Find the number of non-zero squares in the field $Zp$
Find the number of non-zero elements in the field $Z_p$, where $p$ is an odd prime number, which are squares, i.e. of the form $m^2$; $m \in Z_p$; $m \neq 0$.

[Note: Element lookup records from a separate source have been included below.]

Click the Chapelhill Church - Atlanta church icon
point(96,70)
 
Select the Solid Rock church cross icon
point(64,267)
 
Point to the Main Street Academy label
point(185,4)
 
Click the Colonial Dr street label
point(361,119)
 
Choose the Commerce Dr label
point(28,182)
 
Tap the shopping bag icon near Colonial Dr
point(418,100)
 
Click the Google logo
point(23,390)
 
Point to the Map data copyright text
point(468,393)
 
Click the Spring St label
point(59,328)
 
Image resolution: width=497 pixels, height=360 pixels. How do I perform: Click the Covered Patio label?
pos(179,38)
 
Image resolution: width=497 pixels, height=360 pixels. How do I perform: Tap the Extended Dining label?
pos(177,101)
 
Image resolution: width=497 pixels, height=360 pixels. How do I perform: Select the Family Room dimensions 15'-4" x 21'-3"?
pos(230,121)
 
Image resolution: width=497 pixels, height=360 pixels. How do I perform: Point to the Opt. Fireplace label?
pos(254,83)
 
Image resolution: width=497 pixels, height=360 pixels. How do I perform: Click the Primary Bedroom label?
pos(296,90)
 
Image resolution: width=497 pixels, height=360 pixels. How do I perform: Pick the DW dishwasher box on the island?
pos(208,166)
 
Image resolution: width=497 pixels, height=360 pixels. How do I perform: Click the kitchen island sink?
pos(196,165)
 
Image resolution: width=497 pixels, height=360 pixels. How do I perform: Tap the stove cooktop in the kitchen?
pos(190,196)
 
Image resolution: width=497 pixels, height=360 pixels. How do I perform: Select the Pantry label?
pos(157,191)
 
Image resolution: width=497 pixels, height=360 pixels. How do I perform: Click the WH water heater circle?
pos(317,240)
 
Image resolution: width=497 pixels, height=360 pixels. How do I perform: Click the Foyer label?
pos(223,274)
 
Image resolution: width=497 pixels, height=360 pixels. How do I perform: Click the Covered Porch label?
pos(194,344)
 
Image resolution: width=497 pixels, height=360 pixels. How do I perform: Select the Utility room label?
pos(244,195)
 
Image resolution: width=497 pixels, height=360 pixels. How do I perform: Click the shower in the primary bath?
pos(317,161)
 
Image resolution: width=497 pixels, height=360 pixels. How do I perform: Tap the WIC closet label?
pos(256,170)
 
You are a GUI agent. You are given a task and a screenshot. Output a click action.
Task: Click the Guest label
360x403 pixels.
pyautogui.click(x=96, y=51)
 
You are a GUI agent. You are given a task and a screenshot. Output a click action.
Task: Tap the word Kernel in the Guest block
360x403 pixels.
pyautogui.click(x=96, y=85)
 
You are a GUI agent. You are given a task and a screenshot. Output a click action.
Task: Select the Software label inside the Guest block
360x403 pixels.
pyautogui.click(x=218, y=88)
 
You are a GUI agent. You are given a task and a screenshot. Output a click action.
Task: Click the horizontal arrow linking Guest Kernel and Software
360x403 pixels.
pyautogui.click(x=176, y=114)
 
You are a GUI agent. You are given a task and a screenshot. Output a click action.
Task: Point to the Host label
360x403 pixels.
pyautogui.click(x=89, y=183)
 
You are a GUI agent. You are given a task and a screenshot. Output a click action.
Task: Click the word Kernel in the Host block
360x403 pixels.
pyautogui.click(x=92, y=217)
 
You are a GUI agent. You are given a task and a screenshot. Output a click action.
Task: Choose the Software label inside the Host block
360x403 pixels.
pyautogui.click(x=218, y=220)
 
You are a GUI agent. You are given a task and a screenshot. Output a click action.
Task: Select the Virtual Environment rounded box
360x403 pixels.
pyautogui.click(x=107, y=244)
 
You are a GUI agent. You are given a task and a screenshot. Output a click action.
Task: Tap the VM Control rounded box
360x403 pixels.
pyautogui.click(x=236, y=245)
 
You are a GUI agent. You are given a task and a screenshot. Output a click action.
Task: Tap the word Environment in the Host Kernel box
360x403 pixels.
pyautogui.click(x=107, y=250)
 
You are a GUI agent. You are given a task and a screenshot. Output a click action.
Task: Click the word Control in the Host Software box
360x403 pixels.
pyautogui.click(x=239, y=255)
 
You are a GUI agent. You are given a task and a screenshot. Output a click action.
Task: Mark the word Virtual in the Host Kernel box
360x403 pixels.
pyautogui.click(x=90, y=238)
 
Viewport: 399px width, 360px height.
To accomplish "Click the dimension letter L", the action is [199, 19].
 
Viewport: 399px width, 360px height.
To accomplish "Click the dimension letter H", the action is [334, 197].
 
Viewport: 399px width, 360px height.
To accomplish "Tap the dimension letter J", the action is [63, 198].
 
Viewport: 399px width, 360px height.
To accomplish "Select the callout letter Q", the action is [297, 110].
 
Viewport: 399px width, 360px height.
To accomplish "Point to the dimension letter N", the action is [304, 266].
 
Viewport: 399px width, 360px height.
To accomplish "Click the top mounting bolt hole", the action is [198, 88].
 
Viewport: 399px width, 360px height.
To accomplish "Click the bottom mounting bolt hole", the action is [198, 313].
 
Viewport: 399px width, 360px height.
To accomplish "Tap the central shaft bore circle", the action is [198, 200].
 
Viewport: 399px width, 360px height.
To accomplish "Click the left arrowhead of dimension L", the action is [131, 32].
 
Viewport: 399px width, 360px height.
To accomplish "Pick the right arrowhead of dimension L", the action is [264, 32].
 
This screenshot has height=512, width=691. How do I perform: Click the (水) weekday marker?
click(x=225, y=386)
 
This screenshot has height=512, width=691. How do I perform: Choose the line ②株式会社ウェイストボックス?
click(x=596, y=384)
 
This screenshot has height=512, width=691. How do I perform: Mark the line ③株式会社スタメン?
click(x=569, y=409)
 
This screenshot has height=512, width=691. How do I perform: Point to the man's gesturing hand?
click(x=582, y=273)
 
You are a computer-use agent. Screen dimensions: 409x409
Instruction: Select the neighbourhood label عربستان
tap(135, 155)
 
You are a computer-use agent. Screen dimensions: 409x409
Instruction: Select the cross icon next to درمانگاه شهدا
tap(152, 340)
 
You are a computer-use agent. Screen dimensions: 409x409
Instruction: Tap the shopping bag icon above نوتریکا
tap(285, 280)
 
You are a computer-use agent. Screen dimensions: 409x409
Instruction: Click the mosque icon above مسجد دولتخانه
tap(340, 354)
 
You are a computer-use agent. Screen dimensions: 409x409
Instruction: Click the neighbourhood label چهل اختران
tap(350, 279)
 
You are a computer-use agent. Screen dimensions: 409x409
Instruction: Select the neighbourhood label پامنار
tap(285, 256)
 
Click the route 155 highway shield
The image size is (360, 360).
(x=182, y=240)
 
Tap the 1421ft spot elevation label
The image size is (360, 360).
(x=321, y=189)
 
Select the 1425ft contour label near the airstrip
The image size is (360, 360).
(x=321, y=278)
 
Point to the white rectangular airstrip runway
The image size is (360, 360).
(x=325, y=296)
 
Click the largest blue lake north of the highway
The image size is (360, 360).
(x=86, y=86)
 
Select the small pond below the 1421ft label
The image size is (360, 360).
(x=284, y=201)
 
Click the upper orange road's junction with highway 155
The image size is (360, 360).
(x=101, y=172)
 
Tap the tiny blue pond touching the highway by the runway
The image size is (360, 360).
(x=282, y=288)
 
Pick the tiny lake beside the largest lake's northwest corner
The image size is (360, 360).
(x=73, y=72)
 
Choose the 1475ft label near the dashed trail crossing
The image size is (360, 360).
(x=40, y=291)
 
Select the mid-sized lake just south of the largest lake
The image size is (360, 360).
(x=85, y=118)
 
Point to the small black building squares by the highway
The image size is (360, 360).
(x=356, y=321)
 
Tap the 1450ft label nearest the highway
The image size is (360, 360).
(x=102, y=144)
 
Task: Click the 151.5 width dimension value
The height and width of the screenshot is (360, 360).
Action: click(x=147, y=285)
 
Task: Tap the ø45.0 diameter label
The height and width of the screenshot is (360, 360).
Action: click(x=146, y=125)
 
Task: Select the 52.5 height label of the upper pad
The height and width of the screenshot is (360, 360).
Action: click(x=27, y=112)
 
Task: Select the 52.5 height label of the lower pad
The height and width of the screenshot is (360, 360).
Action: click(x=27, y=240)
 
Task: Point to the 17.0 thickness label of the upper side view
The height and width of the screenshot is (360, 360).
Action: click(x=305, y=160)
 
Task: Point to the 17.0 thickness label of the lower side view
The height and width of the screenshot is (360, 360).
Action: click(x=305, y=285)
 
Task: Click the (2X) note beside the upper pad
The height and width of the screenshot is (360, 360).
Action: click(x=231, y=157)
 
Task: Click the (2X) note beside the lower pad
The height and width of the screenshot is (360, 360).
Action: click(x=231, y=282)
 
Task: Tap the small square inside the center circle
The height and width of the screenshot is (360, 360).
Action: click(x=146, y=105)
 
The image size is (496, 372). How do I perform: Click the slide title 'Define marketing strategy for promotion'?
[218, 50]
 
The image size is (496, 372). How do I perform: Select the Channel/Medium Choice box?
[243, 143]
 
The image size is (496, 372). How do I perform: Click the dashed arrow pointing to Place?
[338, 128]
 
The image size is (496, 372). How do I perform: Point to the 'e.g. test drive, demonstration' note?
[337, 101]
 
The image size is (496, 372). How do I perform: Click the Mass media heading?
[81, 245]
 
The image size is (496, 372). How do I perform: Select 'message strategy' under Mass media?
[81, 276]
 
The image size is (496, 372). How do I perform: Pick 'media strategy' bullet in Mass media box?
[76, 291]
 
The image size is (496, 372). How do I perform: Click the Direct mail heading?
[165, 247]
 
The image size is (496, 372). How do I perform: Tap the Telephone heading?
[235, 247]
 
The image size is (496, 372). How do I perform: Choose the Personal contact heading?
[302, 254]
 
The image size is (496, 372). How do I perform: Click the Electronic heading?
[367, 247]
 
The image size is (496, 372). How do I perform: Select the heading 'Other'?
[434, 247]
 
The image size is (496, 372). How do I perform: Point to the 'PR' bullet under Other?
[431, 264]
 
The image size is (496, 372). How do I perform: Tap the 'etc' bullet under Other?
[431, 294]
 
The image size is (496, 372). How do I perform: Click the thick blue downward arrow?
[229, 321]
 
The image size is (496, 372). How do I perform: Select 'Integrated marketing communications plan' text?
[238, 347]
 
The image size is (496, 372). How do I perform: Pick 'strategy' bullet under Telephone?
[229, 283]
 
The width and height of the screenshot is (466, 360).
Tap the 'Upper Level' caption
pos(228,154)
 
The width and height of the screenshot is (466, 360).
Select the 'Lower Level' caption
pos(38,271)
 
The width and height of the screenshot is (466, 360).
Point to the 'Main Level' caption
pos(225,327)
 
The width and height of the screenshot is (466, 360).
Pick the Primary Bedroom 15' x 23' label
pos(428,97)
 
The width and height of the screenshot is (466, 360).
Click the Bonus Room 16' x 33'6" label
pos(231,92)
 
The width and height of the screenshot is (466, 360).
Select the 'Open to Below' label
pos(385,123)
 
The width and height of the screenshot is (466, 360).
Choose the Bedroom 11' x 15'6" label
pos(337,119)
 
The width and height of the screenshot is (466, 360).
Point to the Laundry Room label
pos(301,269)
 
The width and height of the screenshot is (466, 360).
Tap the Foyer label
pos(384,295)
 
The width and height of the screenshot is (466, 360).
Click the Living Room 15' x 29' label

please help how can i solve this problem? the number of nonzero element is $p-1$ here
Solution 1:
Let $G$ be the set of non-zero elements of $\mathbb{Z}_p$. $G$ is a commutative group of order $p-1$. Let $f\colon G \rightarrow G^2$ be the map such that $f(m) = m^2$. $f$ is a surjective homomorphism. Hence $G^2$ is isomorphic to $G/\ker(f)$. Since $\ker(f) = \{1, -1\}$ and $p$ is odd, $|ker(f)| = 2$. Hence $|G^2| = (p-1)/2$.
Solution 2:
Hint $\ $ The nonzero elements of $\rm\,\Bbb Z_p\,$ form a cylic group $\rm\:G\:$ of order $\rm\,p-1 = 2n.\:$ Written additively, $\rm\:G\,\cong\, \Bbb Z_{2n},\:$ where squares $\rm\,x^2\in G\,$ become doubles $\rm\:2\,\hat x\,\in Z_{2n}.\:$ Hence the question reduces to counting the number of even classes in $\rm\,\Bbb Z_{2n},\:$ which is clearly $\rm\:n,\:$ viz. $\rm\,0,2,4,\ldots,2n.$